Re: [Libevent-users] sensible thread-safe signal handling proposal

2007-11-04 Thread Steven Grimm

On Nov 4, 2007, at 3:07 PM, Christopher Layne wrote:
The issue in itself is having multiple threads monitor the *same* fd  
via any
kind of wait mechanism. It's short circuiting application layers, so  
that a
thread (*any* thread in that pool) can immediately process new data.  
I think
it would be much more structured, less complex (i.e. better  
performance in
the long run anyways), and a cleaner design to have a set number (or  
even
1) thread handle the "controller" task of tending to new network  
events,
push them onto a per-connection PDU queue, or pre-process in some  
form or
fashion, condsig, and let previously mentioned thread pool handle it  
in an

ordered fashion.


You've just pretty accurately described my initial implementation of  
thread support in memcached. It worked, but it was both more CPU- 
intensive and had higher response latency (yes, I actually measured  
it) than the model I'm using now. The only practical downside of my  
current implementation is that when there is only one UDP packet  
waiting to be processed, some CPU time is wasted on the threads that  
don't end up winning the race to read it. But those threads were idle  
at that instant anyway (or they wouldn't have been in a position to  
wake up) so, according to my benchmarking, there doesn't turn out to  
be an impact on latency. And though I am wasting CPU cycles, my total  
CPU consumption still ends up being lower than passing messages around  
between threads.


It wasn't what I expected; I was fully confident at first that the  
thread-pool, work-queue model would be the way to go, since it's one  
I've implemented in many applications in the past. But the numbers  
said otherwise.


-Steve
___
Libevent-users mailing list
Libevent-users@monkey.org
http://monkey.org/mailman/listinfo/libevent-users


Re: [Libevent-users] sensible thread-safe signal handling proposal

2007-11-04 Thread Adrian Chadd
On Sun, Nov 04, 2007, Steven Grimm wrote:

> >Would this be for listen sockets, or for general read/write IO on an  
> >FD?
> 
> Specifically for a mixed TCP- and UDP-based protocol where any thread  
> is equally able to handle an incoming request on the UDP socket, but  
> TCP sockets are bound to particular threads.
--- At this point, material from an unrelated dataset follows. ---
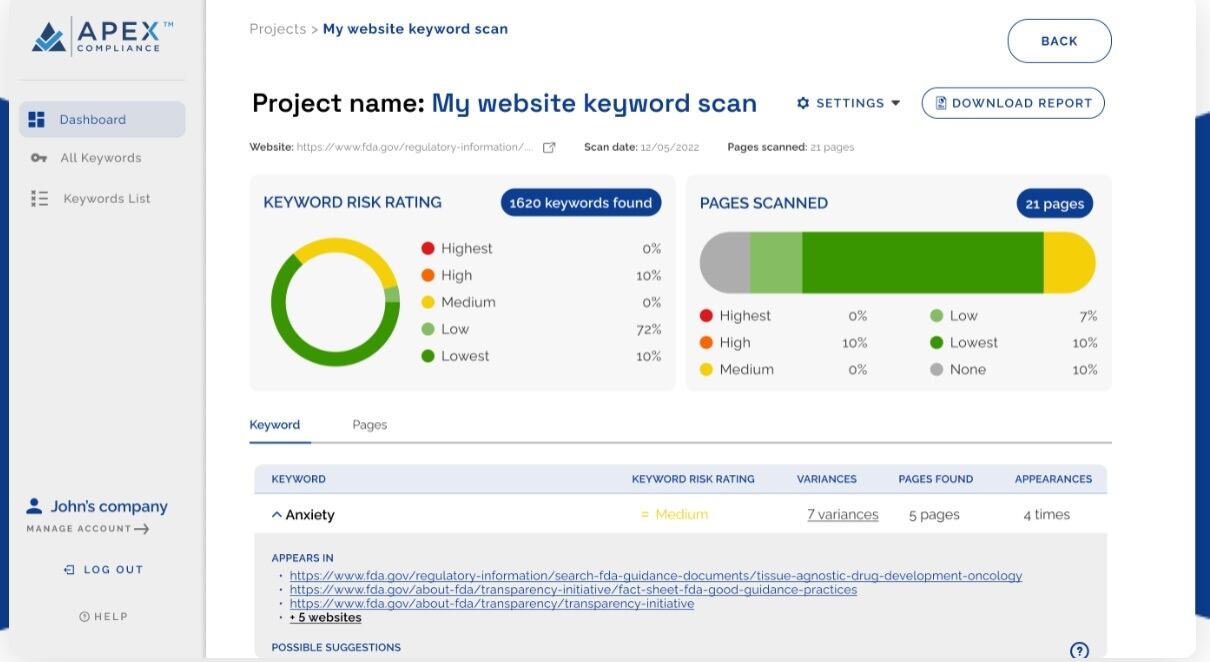Click the 1620 keywords found badge

click(x=580, y=202)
Makes sense. Doesn't solaris event ports system handle this? I haven't
checked in depth.

It sounds like something that kqueue could be extended to do relatively
easily.

What about multiple threads blocking on the same UDP socket? Do multiple
threads wake up when IO arrives? Or just one?




Adrian

___
Libevent-users mailing list
Libevent-users@monkey.org
http://monkey.org/mailman/listinfo/libevent-users


Re: [Libevent-users] sensible thread-safe signal handling proposal

2007-11-04 Thread Steven Grimm


On Nov 4, 2007, at 3:03 PM, Adrian Chadd wrote:


On Sun, Nov 04, 2007, Steven Grimm wrote:


Now if only there were a way to wake just one thread up when input
arrives on a descriptor being monitored by multiple threads... But
that isn't supported by any of the underlying poll mechanisms as far
as I can tell.


Would this be for listen sockets, or for general read/write IO on an  
FD?


Specifically for a mixed TCP- and UDP-based protocol where any thread  
is equally able to handle an incoming request on the UDP socket, but  
TCP sockets are bound to particular threads.
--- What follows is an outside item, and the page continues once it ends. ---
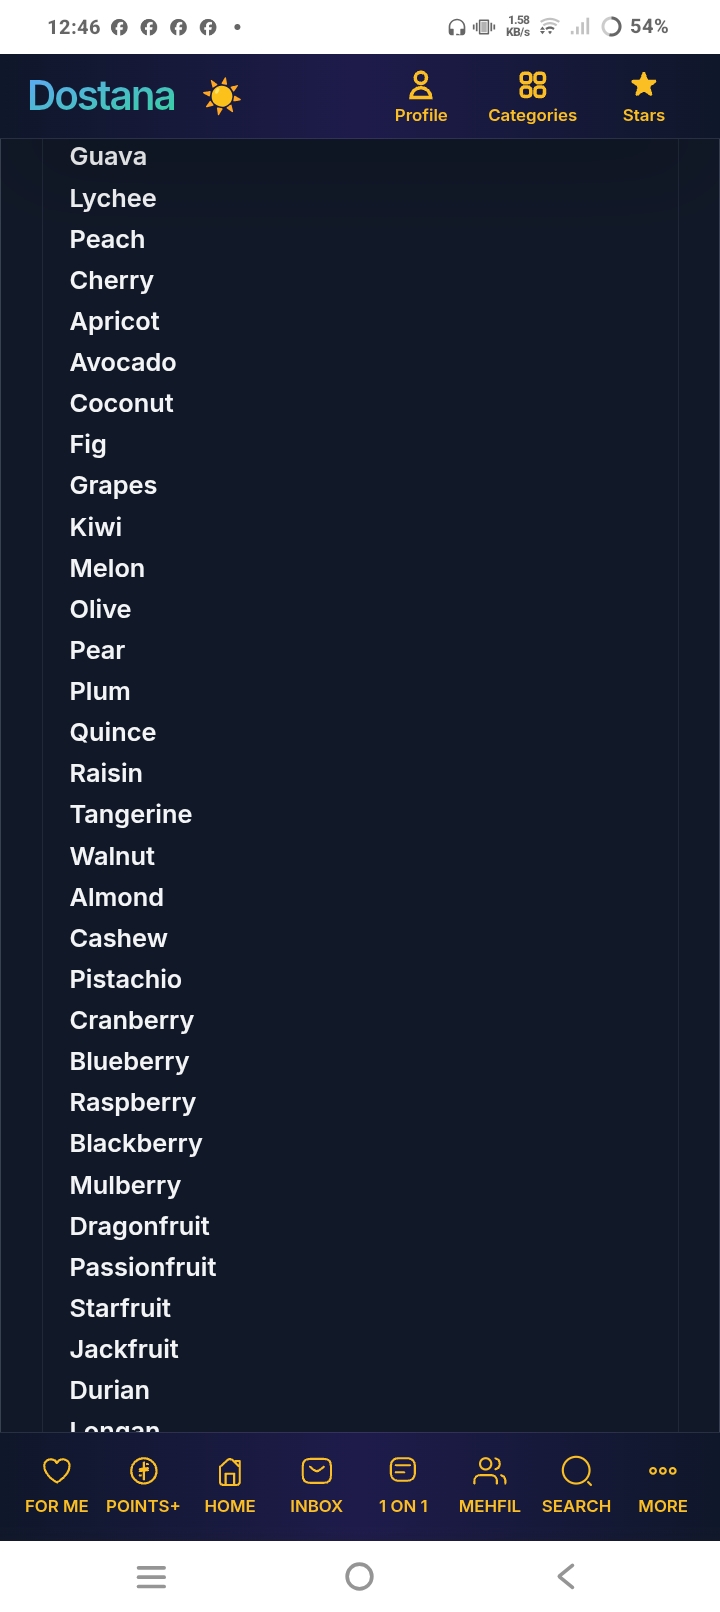Screen dimensions: 720x1612
Task: Tap the Dragonfruit text item
Action: [140, 1226]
Unfortunately the vast majority of incoming requests are on the UDP  
socket, too many to handle on one thread.


Before anyone suggests it: a message-passing architecture (one thread  
reads the UDP socket and queues up work for other threads) gave me  
measurably higher request-handling latency than the current setup,  
which works but eats lots of system CPU time because all the threads  
wake up on each UDP packet. It makes sense: the current scheme  
involves fewer context switches for a given request (at least, on the  
thread that ends up handling it), and context switches aren't free.
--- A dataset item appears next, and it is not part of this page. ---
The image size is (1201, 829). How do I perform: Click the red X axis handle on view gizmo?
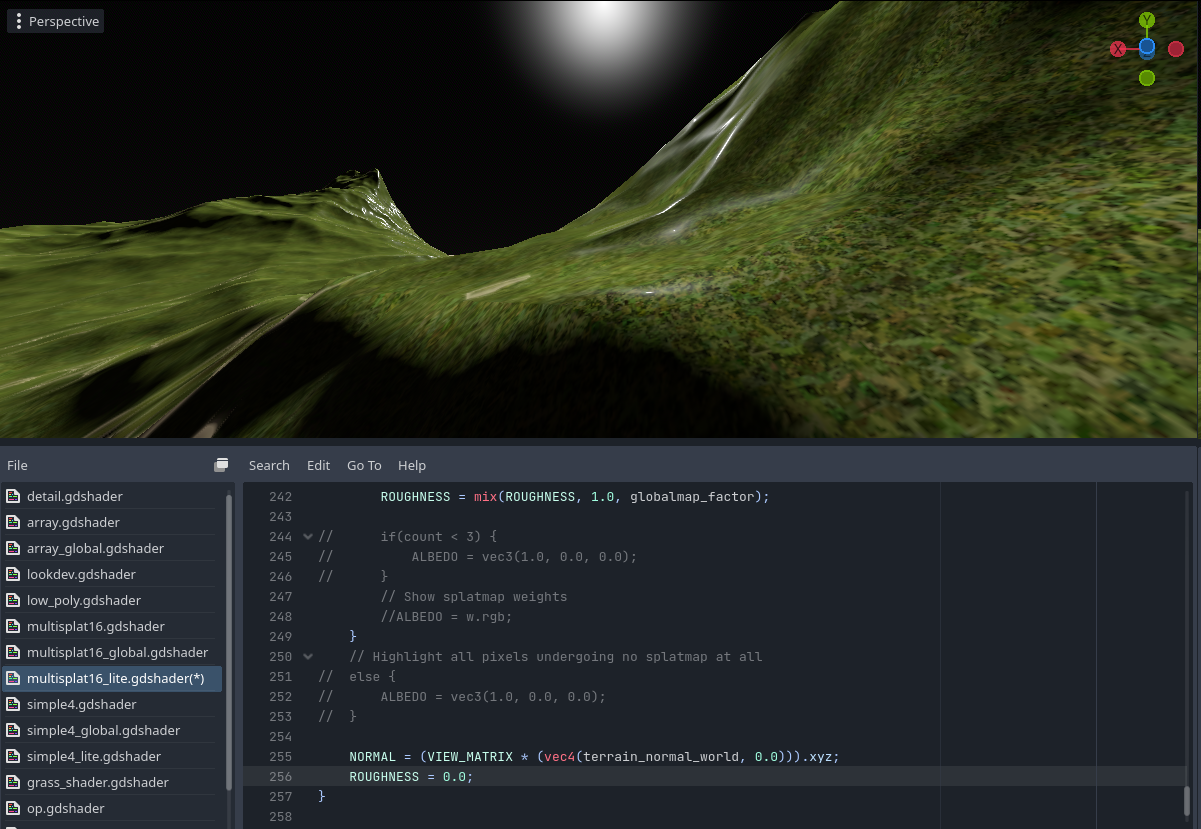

Ideally I'd love a mode where I could say, "Only trigger one of the  
waiting epoll instances when this descriptor has input available."  
Sort of pthread_cond_signal() semantics, as opposed to the current  
pthread_cond_broadcast() semantics. (Yes, I'm aware that  
pthread_cond_signal() is not *guaranteed* to wake up only one waiting  
thread -- but in practice that's what it does.)


-Steve
___
Libevent-users mailing list
Libevent-users@monkey.org
http://monkey.org/mailman/listinfo/libevent-users


Re: [Libevent-users] sensible thread-safe signal handling proposal

2007-11-04 Thread Christopher Layne
On Sun, Nov 04, 2007 at 12:15:56PM -0800, Steven Grimm wrote:
> On Nov 4, 2007, at 8:13 AM, Marc Lehmann wrote:
> >This would create additional loops (event_bases). The difference is  
> >that
> >these cannot handle signals (or child watchers) at all, with the  
> >default loop
> >being the only one to do signal handling.
> 
> This seems like a totally sane approach to me. Having multiple loops  
> is a big performance win for some applications (e.g., memcached in  
> multithreaded mode), so making the behavior a bit more consistent is a  
> good thing.

It's only a performance win when the number of context switches and
cache stomping, as a result of multiple threads cycling within their own
context does not outweigh the "latency" of a model using less or even
1 thread.

Consider a room with 20 people in it and a single door. The goal is to
hand them a football as a new football is dropped off the assembly
line and have them exit the door. You could throw them all a new football
right as it comes off the line and have them immediately rush for the door -
resulting in a log jam that one has to stop tending the assembly line to
handle. You then head back to the line and begin the patterened task of
throwing footballs to workers as fast as you can - only to have the log jam
repeat itself.

The only way to solve this efficiently is to have less people try and exit
the door at once, or add more doors (CPUs).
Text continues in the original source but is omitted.